■ EXERCISE PROMPT
Records follow. Pull out every line that contains "button".

Data items:
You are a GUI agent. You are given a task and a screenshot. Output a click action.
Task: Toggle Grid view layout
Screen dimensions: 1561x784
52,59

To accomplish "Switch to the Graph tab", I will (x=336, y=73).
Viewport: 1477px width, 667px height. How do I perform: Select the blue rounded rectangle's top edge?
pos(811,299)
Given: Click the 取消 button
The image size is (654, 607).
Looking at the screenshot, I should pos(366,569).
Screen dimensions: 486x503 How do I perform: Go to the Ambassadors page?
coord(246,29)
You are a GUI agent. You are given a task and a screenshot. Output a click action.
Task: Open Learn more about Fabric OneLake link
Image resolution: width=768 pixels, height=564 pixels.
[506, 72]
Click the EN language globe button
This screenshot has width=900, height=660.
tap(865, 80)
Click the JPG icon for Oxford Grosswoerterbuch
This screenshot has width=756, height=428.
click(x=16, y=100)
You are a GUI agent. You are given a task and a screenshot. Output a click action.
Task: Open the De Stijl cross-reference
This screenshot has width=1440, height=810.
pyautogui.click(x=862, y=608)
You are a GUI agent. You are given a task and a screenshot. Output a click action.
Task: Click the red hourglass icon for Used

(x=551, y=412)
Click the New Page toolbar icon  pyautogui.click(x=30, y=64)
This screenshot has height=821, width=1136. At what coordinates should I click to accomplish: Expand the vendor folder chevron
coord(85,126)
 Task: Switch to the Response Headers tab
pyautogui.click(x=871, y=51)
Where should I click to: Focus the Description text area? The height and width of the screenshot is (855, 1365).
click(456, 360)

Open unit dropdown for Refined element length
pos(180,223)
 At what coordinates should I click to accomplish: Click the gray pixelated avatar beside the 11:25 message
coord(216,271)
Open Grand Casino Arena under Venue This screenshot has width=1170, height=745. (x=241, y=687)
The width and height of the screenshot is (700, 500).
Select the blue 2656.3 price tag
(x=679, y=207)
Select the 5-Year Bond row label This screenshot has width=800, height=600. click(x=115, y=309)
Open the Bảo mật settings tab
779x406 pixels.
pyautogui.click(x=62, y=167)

■ EXPECTED ANSWER
Given: Click the 取消 button
Click the EN language globe button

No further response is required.